Complete step one by following your co-hosts:
Want to be awesome? Help us spread the word by grabbing and posting the Medical Monday button on your post or sidebar...

Want to co-host next month? Shoot Jane an email at and be sure to write "Medical Monday Co-host Request" in the subject field.

Now, link up below and have fun! The link up is open through Friday, so be sure to come back during the week to check some great reads!


  1. My friend's son had CF. He passed away at 21. His funeral was the saddest one I've ever attended. My heart goes out to your friend!

    1. Ugh... that makes my stomach turn. :( I really applaud those who work to find cures and new therapies for rare diseases, despite the lack of funding.
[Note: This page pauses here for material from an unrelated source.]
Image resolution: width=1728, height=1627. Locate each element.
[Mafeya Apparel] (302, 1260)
  2. Oh, this post makes my heart heavy. Glad you were able to spend some time with your friends.

    1. It really put all my "problems" in perspective. I think I'll probably think of her every time I am feeling frustrated with Doc H's schedule. I'm sure that will help turn my attitude around.
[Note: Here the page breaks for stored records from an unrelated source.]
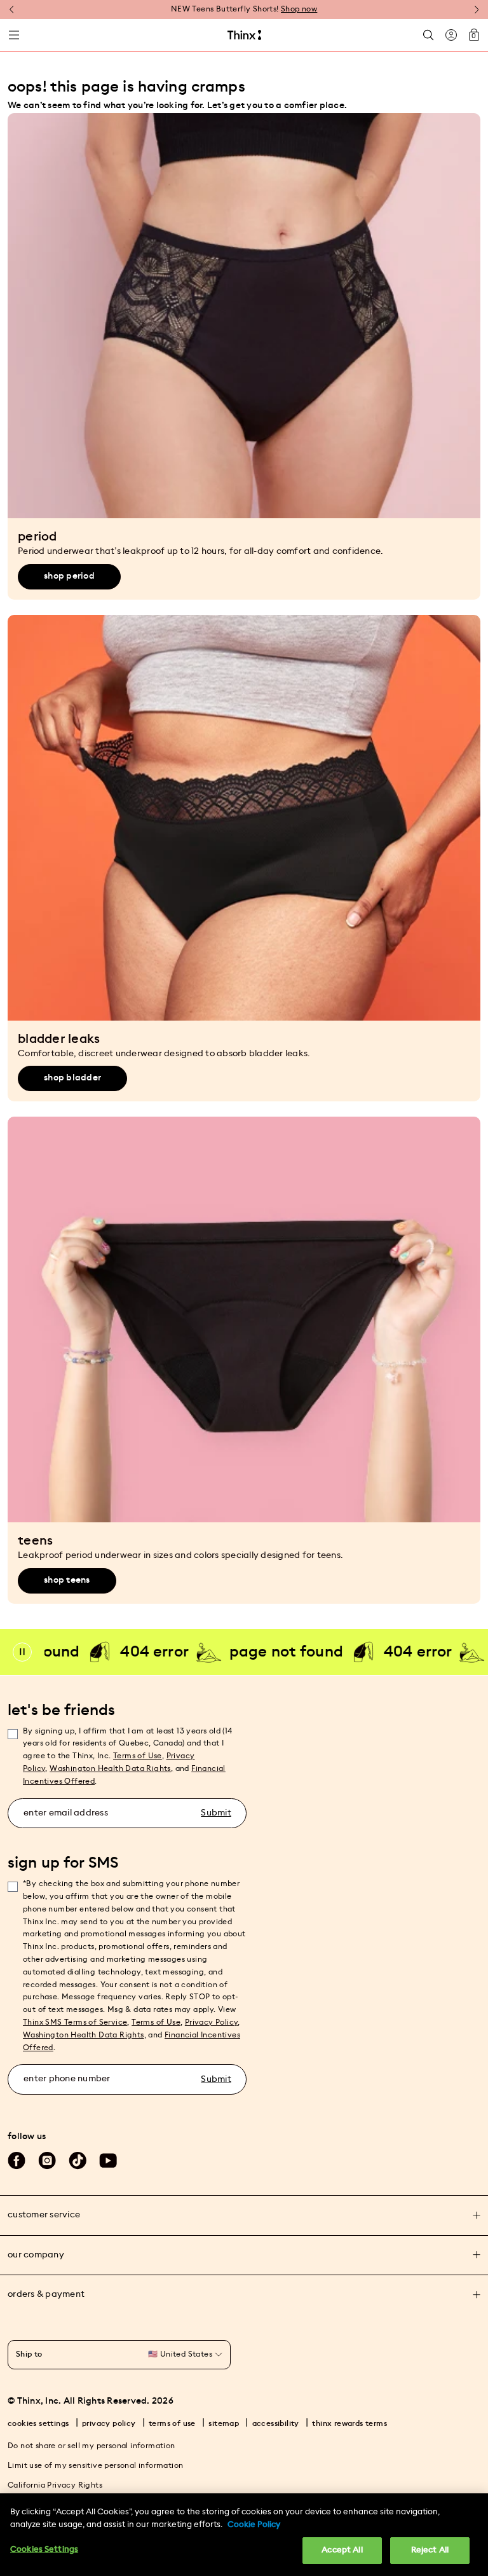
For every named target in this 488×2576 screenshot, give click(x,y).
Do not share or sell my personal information (91, 2445)
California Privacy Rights (55, 2485)
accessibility (275, 2423)
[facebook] (16, 2161)
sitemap (223, 2423)
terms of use (172, 2423)
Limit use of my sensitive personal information (95, 2465)
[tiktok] (77, 2161)
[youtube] (108, 2161)
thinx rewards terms (349, 2423)
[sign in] (451, 35)
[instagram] (47, 2161)
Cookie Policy (253, 2525)
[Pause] (22, 1652)
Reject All (430, 2550)
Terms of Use (137, 1756)
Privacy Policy (211, 2022)
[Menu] (14, 35)
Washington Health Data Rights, (111, 1768)
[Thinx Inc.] (244, 35)
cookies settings (38, 2423)
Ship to (29, 2354)
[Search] (428, 35)
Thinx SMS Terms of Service (75, 2022)
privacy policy (109, 2423)
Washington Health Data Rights (83, 2035)
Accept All (342, 2550)
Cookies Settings (44, 2549)
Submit (216, 1812)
  3. Hi Emma, thanks for letting me co-host again!
    Love your blog!

  4. You're totally right, CF is a horrible disease and such a hard burden to bear for both the patient and their family. Heartbreaking.

    Also, I don't blame you for wanting to get away from being the "doctor's wife" for a while! I mean, I don't know what's going on in your life, but I can imagine that it must be hard sometimes, to have that as part of your identity. :)

    1. It is horrible.
      I just get pulled in so many different directions when working from home...I was trying to get away to focus on some work I needed to get done. Too many people, too much drama in this house! I even left the dog behind!! LOL!
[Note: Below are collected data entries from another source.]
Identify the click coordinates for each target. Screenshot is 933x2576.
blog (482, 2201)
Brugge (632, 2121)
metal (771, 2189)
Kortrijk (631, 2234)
  5. You're posts are so well-written. What a beautiful reminder to see the other side of medicine through the eyes of our patients.

  6. A good friend of mine's daughter has CF. She's in her senior year of HS. It's been a long road for them-- I've known her since she was a baby. I donate to the CF Foundation every year for her. ((hugs)) for you and your friend. davita

  7. Cystic fibrosis is such a difficult disease because it starts with symptoms from a very young age. Sometime empathy the ability to understand the plight of another is a powerful gift for any doctor. I am glad you were able to get away. I am back from my getaway and it does recharge the brain cells.

  8. Just stopping by to say hello! I linked up my WordPress an hour or so ago only to realize that my recent posts don't explain my med connection...would of been better to link my 'About Me'. So: My other half is Argentine (I'm from the US) and "we're" down here finishing up med school. It works a bit differently over here, but soon we'll be back north for the residency. Cheers!

  9. I had two uncles and one aunt pass away from CF. Two of them passed away when they were very young, but my Uncle Mike lived until his 30's. He passed away in 1989, and his ability to live that long blew everyone away. It was pretty rare for someone with CF to live that long back in the 80's. However, the medicines and treatments have come a long way since then for people living with CF. For example, my uncle's wife would have to pound on his back several times a day to loosen up the mucus and help him breath better. Now they have machine vests that can do that for them and I'm sure they are a lot more effective. I agree, there needs to be more funding and awareness, but at least there have been some advancements. Thank you for bringing attention to this horrible disease. As a family member it is heartbreaking to watch them suffer, knowing you will lose them in the end. Prayers for your friend and her daughter!!